Blair – like the US, India, China and Australia – has realized that the solution – if there is one – to human induced climate change – if that actually exists – is technological rather than bureaucratic,
We need to see how the existing energy technologies we have such as wind, solar and – yes – nuclear, together with new technologies such as fuel cells and carbon capture and storage, can generate the low carbon power the world needs.Cleaner, more efficient energy generation is a good in itself. It has the potential to make energy cheaper, more abundant and much cleaner. The illusion of change implicit in carbon trading (which, sadly, Blair still endorses) and mandated carbon reductions under threat of fines simply postpones the day when it wil make economic sense to move away from fossil fuels towards more efficient energy sources and more effective energy uses.
the observer
Remember this number: China uses seven times the energy input per unit of production as America does. Reducing that to, say three times will do much more towards the reduction of carbon emissions than virtually anything proposed in Kyoto.

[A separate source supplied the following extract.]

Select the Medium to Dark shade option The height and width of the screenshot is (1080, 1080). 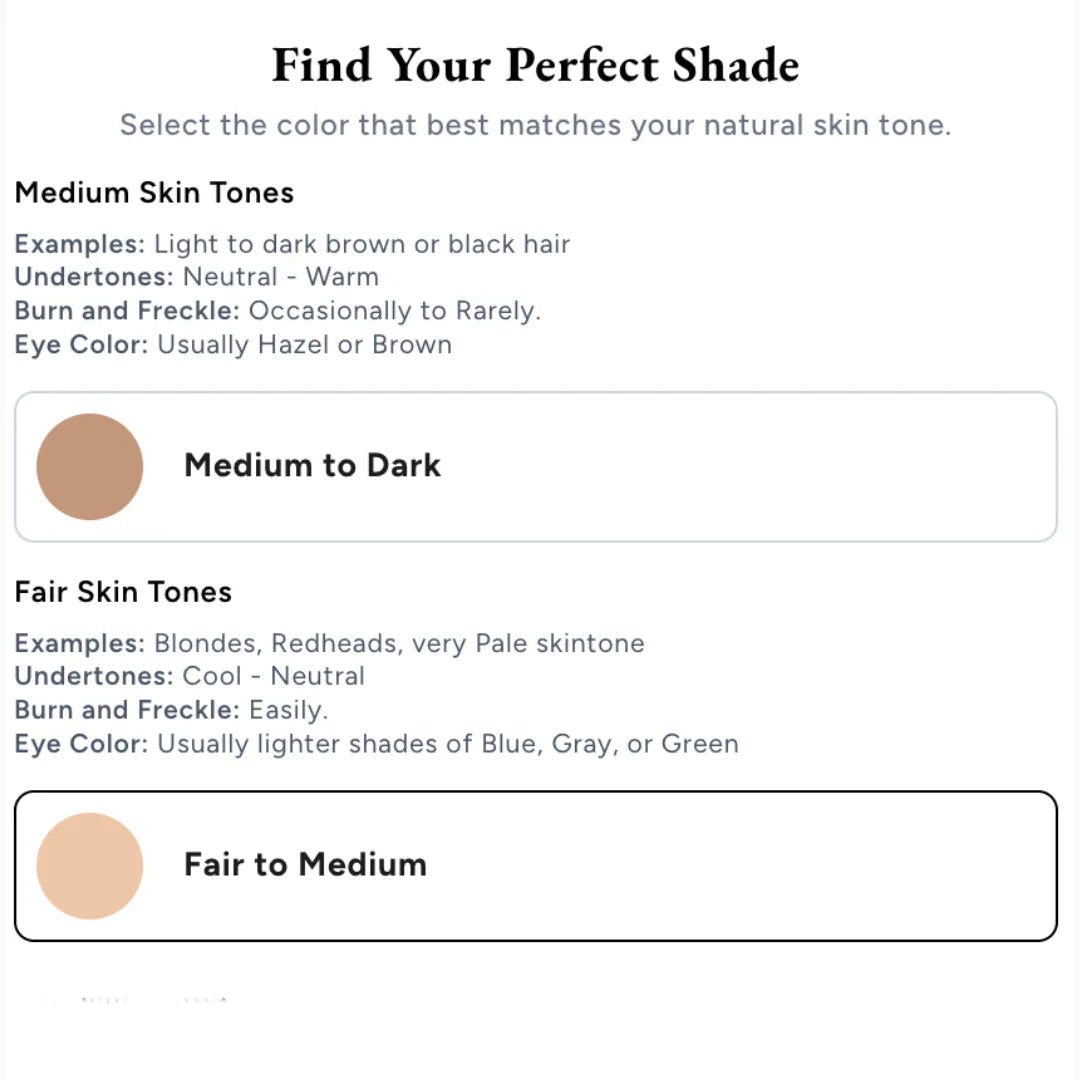[535, 467]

Kyoto lays down the infrastructure to allow the techological solutions to be financed and leveraged in to real life. Without the institutions Kyoto is putting in to place China & India would develop with what existing technologies they can afford (almost certainly not clean and efficient). With Kyoto however they can now use carbon credits to pay for more efficient & cleaner technologies to be used in their development / increasing energy generating activities.
Also without Kyoto, the creative forces of the market are not applied to innovation. The US solution is simply medium sized fiscal commitments. These are nearly always spent inefficently. Kyoto creates the mechanism to allow innovators to be incentivised.
Lastly, and most importantly Kyoto also creates the mechanis to allow the least cost of emission abatement to be identified.
Yes, Kyoto is bureacratic but so is the legal system that under pins all property rights. It is a necessary cost. And yes, the Kyoto targets in the first commitment period may generate the reductions we need but it does build the institutions / capacity to allow it to happen in the fuutre.